↓↓↓

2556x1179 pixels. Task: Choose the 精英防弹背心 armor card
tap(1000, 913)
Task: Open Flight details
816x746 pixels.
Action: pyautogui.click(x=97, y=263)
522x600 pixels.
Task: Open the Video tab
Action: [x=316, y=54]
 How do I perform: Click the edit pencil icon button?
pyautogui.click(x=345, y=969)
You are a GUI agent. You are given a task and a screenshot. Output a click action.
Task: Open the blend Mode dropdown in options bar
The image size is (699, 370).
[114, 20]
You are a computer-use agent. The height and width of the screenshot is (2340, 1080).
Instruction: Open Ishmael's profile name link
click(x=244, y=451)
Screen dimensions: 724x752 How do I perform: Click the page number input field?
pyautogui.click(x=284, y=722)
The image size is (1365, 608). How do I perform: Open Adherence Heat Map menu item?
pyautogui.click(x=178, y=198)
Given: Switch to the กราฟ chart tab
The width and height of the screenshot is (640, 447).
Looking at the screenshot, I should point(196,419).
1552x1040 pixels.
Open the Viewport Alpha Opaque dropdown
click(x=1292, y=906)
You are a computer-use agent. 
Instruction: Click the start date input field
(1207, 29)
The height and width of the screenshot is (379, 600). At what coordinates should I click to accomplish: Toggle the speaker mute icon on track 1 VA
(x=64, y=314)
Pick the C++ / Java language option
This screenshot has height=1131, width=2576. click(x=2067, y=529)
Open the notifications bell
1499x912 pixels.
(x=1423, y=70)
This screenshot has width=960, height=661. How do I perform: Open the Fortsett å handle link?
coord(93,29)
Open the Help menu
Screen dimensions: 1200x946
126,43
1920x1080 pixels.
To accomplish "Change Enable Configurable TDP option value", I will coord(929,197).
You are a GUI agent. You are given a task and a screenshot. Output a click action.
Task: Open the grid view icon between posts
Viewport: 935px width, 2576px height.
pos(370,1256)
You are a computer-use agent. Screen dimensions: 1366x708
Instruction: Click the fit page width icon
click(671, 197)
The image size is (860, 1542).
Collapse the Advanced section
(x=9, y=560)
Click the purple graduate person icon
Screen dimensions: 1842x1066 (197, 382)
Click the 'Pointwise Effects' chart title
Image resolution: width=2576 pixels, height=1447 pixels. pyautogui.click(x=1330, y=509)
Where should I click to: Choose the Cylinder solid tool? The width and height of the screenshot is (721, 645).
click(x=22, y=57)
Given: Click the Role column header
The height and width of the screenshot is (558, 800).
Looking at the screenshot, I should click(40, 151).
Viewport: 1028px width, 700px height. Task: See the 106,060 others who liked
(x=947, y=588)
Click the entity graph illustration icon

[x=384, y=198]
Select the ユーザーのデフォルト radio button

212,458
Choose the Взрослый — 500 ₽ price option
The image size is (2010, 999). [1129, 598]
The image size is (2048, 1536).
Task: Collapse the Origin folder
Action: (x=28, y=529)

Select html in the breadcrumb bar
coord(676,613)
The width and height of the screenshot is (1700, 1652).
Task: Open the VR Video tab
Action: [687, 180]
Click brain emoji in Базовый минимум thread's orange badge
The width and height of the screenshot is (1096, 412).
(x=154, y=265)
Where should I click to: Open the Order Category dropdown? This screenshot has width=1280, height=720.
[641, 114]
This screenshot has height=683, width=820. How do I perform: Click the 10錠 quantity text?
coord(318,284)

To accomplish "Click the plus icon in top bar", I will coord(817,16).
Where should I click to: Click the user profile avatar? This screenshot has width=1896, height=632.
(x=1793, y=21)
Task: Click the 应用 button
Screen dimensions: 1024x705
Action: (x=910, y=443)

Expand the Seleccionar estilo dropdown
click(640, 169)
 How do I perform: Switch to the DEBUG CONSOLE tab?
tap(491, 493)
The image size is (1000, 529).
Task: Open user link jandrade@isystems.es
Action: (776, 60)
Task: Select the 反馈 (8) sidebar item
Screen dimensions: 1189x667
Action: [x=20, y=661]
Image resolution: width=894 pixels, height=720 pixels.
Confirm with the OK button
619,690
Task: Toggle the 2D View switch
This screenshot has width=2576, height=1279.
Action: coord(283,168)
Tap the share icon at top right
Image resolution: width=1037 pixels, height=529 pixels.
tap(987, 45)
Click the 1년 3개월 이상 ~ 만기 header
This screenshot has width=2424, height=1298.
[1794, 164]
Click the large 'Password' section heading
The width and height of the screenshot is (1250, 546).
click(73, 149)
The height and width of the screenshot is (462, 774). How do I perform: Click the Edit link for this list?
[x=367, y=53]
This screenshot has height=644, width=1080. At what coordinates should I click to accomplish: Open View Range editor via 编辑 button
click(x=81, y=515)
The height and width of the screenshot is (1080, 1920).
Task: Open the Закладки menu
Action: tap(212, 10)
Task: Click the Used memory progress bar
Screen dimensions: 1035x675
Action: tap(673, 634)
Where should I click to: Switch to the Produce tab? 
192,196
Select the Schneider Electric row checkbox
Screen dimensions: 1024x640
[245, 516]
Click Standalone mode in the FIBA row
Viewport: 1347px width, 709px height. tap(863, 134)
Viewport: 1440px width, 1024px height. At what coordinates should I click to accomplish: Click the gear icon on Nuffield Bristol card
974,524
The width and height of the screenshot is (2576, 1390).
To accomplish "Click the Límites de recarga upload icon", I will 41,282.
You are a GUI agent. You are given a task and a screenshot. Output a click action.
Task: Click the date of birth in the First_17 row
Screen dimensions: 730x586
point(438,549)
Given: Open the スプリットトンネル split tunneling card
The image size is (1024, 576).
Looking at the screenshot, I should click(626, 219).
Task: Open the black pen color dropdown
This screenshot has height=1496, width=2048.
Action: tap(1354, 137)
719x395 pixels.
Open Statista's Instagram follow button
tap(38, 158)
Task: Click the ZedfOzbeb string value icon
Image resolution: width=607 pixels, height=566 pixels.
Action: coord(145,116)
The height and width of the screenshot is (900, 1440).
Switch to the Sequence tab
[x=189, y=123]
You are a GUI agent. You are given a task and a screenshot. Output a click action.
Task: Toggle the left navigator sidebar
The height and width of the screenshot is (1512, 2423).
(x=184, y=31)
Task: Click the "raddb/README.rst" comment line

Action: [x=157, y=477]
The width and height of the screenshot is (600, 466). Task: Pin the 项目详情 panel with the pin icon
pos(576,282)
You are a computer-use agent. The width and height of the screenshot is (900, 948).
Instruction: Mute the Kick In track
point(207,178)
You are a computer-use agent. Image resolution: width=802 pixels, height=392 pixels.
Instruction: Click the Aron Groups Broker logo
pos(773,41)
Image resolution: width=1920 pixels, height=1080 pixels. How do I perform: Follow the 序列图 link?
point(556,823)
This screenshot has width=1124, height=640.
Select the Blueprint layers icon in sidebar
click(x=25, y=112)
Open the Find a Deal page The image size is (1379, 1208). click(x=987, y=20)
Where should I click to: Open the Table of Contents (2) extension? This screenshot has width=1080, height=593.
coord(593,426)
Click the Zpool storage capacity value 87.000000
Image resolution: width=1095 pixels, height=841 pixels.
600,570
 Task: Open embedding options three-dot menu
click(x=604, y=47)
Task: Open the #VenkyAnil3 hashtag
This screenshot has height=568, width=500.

↑↑↑

:: DO THIS ::
Quote all of the material above word for word, keeping every line as it is.

:: RESULT FOR THIS EXERCISE ::
2556x1179 pixels. Task: Choose the 精英防弹背心 armor card
tap(1000, 913)
Task: Open Flight details
816x746 pixels.
Action: pyautogui.click(x=97, y=263)
522x600 pixels.
Task: Open the Video tab
Action: [x=316, y=54]
 How do I perform: Click the edit pencil icon button?
pyautogui.click(x=345, y=969)
You are a GUI agent. You are given a task and a screenshot. Output a click action.
Task: Open the blend Mode dropdown in options bar
The image size is (699, 370).
[114, 20]
You are a computer-use agent. The height and width of the screenshot is (2340, 1080).
Instruction: Open Ishmael's profile name link
click(x=244, y=451)
Screen dimensions: 724x752 How do I perform: Click the page number input field?
pyautogui.click(x=284, y=722)
The image size is (1365, 608). How do I perform: Open Adherence Heat Map menu item?
pyautogui.click(x=178, y=198)
Given: Switch to the กราฟ chart tab
The width and height of the screenshot is (640, 447).
Looking at the screenshot, I should point(196,419).
1552x1040 pixels.
Open the Viewport Alpha Opaque dropdown
click(x=1292, y=906)
You are a computer-use agent. 
Instruction: Click the start date input field
(1207, 29)
The height and width of the screenshot is (379, 600). At what coordinates should I click to accomplish: Toggle the speaker mute icon on track 1 VA
(x=64, y=314)
Pick the C++ / Java language option
This screenshot has height=1131, width=2576. click(x=2067, y=529)
Open the notifications bell
1499x912 pixels.
(x=1423, y=70)
This screenshot has width=960, height=661. How do I perform: Open the Fortsett å handle link?
coord(93,29)
Open the Help menu
Screen dimensions: 1200x946
126,43
1920x1080 pixels.
To accomplish "Change Enable Configurable TDP option value", I will coord(929,197).
You are a GUI agent. You are given a task and a screenshot. Output a click action.
Task: Open the grid view icon between posts
Viewport: 935px width, 2576px height.
pos(370,1256)
You are a computer-use agent. Screen dimensions: 1366x708
Instruction: Click the fit page width icon
click(671, 197)
The image size is (860, 1542).
Collapse the Advanced section
(x=9, y=560)
Click the purple graduate person icon
Screen dimensions: 1842x1066 (197, 382)
Click the 'Pointwise Effects' chart title
Image resolution: width=2576 pixels, height=1447 pixels. pyautogui.click(x=1330, y=509)
Where should I click to: Choose the Cylinder solid tool? The width and height of the screenshot is (721, 645).
click(x=22, y=57)
Given: Click the Role column header
The height and width of the screenshot is (558, 800).
Looking at the screenshot, I should click(40, 151).
Viewport: 1028px width, 700px height. Task: See the 106,060 others who liked
(x=947, y=588)
Click the entity graph illustration icon

[x=384, y=198]
Select the ユーザーのデフォルト radio button

212,458
Choose the Взрослый — 500 ₽ price option
The image size is (2010, 999). [1129, 598]
The image size is (2048, 1536).
Task: Collapse the Origin folder
Action: (x=28, y=529)

Select html in the breadcrumb bar
coord(676,613)
The width and height of the screenshot is (1700, 1652).
Task: Open the VR Video tab
Action: [687, 180]
Click brain emoji in Базовый минимум thread's orange badge
The width and height of the screenshot is (1096, 412).
(x=154, y=265)
Where should I click to: Open the Order Category dropdown? This screenshot has width=1280, height=720.
[641, 114]
This screenshot has height=683, width=820. How do I perform: Click the 10錠 quantity text?
coord(318,284)

To accomplish "Click the plus icon in top bar", I will coord(817,16).
Where should I click to: Click the user profile avatar? This screenshot has width=1896, height=632.
(x=1793, y=21)
Task: Click the 应用 button
Screen dimensions: 1024x705
Action: (x=910, y=443)

Expand the Seleccionar estilo dropdown
click(640, 169)
 How do I perform: Switch to the DEBUG CONSOLE tab?
tap(491, 493)
The image size is (1000, 529).
Task: Open user link jandrade@isystems.es
Action: (776, 60)
Task: Select the 反馈 (8) sidebar item
Screen dimensions: 1189x667
Action: [x=20, y=661]
Image resolution: width=894 pixels, height=720 pixels.
Confirm with the OK button
619,690
Task: Toggle the 2D View switch
This screenshot has width=2576, height=1279.
Action: coord(283,168)
Tap the share icon at top right
Image resolution: width=1037 pixels, height=529 pixels.
tap(987, 45)
Click the 1년 3개월 이상 ~ 만기 header
This screenshot has width=2424, height=1298.
[1794, 164]
Click the large 'Password' section heading
The width and height of the screenshot is (1250, 546).
click(73, 149)
The height and width of the screenshot is (462, 774). How do I perform: Click the Edit link for this list?
[x=367, y=53]
This screenshot has height=644, width=1080. At what coordinates should I click to accomplish: Open View Range editor via 编辑 button
click(x=81, y=515)
The height and width of the screenshot is (1080, 1920).
Task: Open the Закладки menu
Action: tap(212, 10)
Task: Click the Used memory progress bar
Screen dimensions: 1035x675
Action: tap(673, 634)
Where should I click to: Switch to the Produce tab? 
192,196
Select the Schneider Electric row checkbox
Screen dimensions: 1024x640
[245, 516]
Click Standalone mode in the FIBA row
Viewport: 1347px width, 709px height. tap(863, 134)
Viewport: 1440px width, 1024px height. At what coordinates should I click to accomplish: Click the gear icon on Nuffield Bristol card
974,524
The width and height of the screenshot is (2576, 1390).
To accomplish "Click the Límites de recarga upload icon", I will 41,282.
You are a GUI agent. You are given a task and a screenshot. Output a click action.
Task: Click the date of birth in the First_17 row
Screen dimensions: 730x586
point(438,549)
Given: Open the スプリットトンネル split tunneling card
The image size is (1024, 576).
Looking at the screenshot, I should click(626, 219).
Task: Open the black pen color dropdown
This screenshot has height=1496, width=2048.
Action: tap(1354, 137)
719x395 pixels.
Open Statista's Instagram follow button
tap(38, 158)
Task: Click the ZedfOzbeb string value icon
Image resolution: width=607 pixels, height=566 pixels.
Action: coord(145,116)
The height and width of the screenshot is (900, 1440).
Switch to the Sequence tab
[x=189, y=123]
You are a GUI agent. You are given a task and a screenshot. Output a click action.
Task: Toggle the left navigator sidebar
The height and width of the screenshot is (1512, 2423).
(x=184, y=31)
Task: Click the "raddb/README.rst" comment line

Action: [x=157, y=477]
The width and height of the screenshot is (600, 466). Task: Pin the 项目详情 panel with the pin icon
pos(576,282)
You are a computer-use agent. The width and height of the screenshot is (900, 948).
Instruction: Mute the Kick In track
point(207,178)
You are a computer-use agent. Image resolution: width=802 pixels, height=392 pixels.
Instruction: Click the Aron Groups Broker logo
pos(773,41)
Image resolution: width=1920 pixels, height=1080 pixels. How do I perform: Follow the 序列图 link?
point(556,823)
This screenshot has width=1124, height=640.
Select the Blueprint layers icon in sidebar
click(x=25, y=112)
Open the Find a Deal page The image size is (1379, 1208). click(x=987, y=20)
Where should I click to: Open the Table of Contents (2) extension? This screenshot has width=1080, height=593.
coord(593,426)
Click the Zpool storage capacity value 87.000000
Image resolution: width=1095 pixels, height=841 pixels.
600,570
 Task: Open embedding options three-dot menu
click(x=604, y=47)
Task: Open the #VenkyAnil3 hashtag
This screenshot has height=568, width=500.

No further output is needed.